* **Provided information**:
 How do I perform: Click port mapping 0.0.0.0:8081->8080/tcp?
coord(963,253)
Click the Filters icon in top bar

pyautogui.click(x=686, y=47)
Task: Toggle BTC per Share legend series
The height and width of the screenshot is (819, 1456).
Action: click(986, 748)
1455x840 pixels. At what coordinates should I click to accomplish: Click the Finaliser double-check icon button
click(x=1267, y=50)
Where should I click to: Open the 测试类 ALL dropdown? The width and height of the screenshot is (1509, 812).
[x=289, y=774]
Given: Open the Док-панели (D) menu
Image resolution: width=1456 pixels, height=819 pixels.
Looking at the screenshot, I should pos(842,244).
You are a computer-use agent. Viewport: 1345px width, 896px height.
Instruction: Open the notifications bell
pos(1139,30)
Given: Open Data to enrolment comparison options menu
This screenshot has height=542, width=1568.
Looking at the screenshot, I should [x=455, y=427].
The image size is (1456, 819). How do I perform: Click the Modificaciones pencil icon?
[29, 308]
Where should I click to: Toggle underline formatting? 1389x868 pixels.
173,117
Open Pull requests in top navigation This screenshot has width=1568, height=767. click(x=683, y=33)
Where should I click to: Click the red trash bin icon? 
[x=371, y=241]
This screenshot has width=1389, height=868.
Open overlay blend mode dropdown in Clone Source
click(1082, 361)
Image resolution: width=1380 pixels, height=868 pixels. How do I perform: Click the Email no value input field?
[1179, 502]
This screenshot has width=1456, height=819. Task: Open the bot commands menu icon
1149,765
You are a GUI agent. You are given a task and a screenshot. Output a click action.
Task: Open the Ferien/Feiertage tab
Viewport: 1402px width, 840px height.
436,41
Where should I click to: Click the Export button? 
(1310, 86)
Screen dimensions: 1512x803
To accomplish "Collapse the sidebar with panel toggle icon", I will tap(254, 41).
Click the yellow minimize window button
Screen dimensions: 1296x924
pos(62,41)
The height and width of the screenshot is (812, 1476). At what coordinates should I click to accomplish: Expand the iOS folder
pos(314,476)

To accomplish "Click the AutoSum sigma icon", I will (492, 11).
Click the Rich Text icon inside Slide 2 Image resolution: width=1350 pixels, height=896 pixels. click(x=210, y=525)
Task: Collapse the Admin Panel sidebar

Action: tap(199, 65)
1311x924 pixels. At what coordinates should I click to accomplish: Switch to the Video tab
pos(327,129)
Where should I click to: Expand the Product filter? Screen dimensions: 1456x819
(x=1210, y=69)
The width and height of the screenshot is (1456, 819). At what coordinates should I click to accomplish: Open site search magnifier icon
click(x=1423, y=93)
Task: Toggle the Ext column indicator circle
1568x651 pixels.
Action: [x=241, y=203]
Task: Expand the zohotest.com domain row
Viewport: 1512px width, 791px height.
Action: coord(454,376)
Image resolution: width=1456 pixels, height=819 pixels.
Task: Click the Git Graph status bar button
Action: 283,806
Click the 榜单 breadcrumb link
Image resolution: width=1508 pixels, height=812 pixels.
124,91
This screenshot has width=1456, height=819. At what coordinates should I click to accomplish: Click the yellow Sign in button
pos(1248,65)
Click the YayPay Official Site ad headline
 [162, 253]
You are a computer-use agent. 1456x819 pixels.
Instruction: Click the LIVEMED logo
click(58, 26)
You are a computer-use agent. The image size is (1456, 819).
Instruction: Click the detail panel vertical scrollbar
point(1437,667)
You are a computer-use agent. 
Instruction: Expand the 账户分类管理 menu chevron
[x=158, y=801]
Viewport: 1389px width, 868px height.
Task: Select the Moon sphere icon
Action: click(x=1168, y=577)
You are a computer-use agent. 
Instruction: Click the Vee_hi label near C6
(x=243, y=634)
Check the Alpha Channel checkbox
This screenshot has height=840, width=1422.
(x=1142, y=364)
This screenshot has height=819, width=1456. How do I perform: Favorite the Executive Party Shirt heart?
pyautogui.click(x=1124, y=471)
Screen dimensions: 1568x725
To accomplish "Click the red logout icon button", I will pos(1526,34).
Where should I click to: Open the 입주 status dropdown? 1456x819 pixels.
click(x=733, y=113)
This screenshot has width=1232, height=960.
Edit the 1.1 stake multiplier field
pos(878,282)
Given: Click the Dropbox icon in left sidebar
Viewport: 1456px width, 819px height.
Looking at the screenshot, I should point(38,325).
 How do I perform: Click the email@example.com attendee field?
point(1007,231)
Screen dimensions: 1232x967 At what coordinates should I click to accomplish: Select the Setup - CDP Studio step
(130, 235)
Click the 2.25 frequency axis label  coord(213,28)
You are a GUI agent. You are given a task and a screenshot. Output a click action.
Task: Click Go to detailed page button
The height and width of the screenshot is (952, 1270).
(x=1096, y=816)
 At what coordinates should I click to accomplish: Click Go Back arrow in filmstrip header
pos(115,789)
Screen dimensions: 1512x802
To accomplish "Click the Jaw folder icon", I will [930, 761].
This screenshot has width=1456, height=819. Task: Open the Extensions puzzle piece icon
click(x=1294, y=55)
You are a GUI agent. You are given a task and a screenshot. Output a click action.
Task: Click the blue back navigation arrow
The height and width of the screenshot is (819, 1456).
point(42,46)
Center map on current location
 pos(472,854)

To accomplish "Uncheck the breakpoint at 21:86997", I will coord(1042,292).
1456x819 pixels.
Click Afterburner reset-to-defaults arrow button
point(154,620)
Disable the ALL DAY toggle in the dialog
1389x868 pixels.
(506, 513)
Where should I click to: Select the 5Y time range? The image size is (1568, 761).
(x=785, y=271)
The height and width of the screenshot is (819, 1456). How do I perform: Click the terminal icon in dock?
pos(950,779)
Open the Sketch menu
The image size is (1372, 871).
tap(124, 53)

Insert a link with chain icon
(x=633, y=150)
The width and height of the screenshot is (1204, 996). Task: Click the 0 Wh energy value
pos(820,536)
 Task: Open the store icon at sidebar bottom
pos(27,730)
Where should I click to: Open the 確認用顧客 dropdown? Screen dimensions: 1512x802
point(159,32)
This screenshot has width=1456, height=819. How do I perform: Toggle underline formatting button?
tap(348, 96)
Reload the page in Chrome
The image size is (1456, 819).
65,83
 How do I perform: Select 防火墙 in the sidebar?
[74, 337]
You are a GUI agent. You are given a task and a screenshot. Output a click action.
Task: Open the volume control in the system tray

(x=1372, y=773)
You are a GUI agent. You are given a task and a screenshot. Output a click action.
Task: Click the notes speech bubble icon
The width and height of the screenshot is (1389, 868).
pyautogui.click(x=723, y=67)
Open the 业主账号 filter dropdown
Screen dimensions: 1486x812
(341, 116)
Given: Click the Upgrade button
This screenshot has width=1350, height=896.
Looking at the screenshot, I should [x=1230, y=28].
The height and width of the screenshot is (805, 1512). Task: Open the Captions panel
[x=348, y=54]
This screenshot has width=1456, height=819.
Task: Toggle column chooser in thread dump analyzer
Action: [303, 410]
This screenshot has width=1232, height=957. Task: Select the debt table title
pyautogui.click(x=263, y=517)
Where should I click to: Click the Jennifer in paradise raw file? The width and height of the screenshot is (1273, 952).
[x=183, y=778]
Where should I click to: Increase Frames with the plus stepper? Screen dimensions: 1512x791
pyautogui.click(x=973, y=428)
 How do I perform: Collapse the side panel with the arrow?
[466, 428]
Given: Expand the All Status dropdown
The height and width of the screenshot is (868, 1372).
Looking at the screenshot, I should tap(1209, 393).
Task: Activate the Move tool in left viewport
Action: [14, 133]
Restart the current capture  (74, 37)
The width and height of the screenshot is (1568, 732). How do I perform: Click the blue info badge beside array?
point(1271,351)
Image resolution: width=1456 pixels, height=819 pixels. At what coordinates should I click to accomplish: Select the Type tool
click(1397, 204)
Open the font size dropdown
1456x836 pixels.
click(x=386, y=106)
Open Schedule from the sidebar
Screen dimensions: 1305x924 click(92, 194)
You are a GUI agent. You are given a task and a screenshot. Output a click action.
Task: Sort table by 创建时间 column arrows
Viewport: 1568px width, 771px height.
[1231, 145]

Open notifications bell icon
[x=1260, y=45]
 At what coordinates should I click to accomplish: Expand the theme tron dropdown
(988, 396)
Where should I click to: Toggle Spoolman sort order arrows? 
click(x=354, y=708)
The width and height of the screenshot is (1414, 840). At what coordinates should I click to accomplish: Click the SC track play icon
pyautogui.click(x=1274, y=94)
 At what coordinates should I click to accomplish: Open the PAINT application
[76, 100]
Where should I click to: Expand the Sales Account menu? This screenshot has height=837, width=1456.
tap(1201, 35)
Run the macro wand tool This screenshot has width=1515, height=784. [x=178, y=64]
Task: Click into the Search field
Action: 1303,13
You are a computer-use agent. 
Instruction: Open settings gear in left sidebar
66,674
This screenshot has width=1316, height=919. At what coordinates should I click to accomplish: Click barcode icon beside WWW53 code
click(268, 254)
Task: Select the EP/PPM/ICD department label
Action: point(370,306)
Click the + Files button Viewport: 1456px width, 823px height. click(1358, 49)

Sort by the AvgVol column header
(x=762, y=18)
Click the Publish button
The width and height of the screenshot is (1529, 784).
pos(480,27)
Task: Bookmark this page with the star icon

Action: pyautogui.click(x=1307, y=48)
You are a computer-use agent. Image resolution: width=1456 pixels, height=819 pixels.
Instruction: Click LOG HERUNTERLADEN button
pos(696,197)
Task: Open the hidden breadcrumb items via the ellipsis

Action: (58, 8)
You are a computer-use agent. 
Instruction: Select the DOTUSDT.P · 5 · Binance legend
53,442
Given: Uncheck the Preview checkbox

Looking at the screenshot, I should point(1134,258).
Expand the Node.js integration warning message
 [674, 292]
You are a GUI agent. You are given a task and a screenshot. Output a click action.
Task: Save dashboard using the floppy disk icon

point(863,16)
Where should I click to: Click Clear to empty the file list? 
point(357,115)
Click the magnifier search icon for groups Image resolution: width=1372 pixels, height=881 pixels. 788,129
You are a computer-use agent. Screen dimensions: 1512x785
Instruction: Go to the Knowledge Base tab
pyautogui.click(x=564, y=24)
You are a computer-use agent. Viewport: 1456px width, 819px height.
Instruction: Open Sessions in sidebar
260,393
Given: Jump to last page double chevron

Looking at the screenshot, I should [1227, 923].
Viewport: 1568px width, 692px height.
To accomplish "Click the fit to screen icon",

* **Task directions**: The lines in the records above that include the word "computer" must be copied out.

* **Answer space**:
You are a computer-use agent. Viewport: 1345px width, 896px height.
You are a computer-use agent. 1456x819 pixels.
You are a computer-use agent. The image size is (1456, 819).
You are a computer-use agent. 
You are a computer-use agent. 
You are a computer-use agent. 
You are a computer-use agent. Image resolution: width=1456 pixels, height=819 pixels.
You are a computer-use agent. 
You are a computer-use agent. Screen dimensions: 1512x785
You are a computer-use agent. Viewport: 1456px width, 819px height.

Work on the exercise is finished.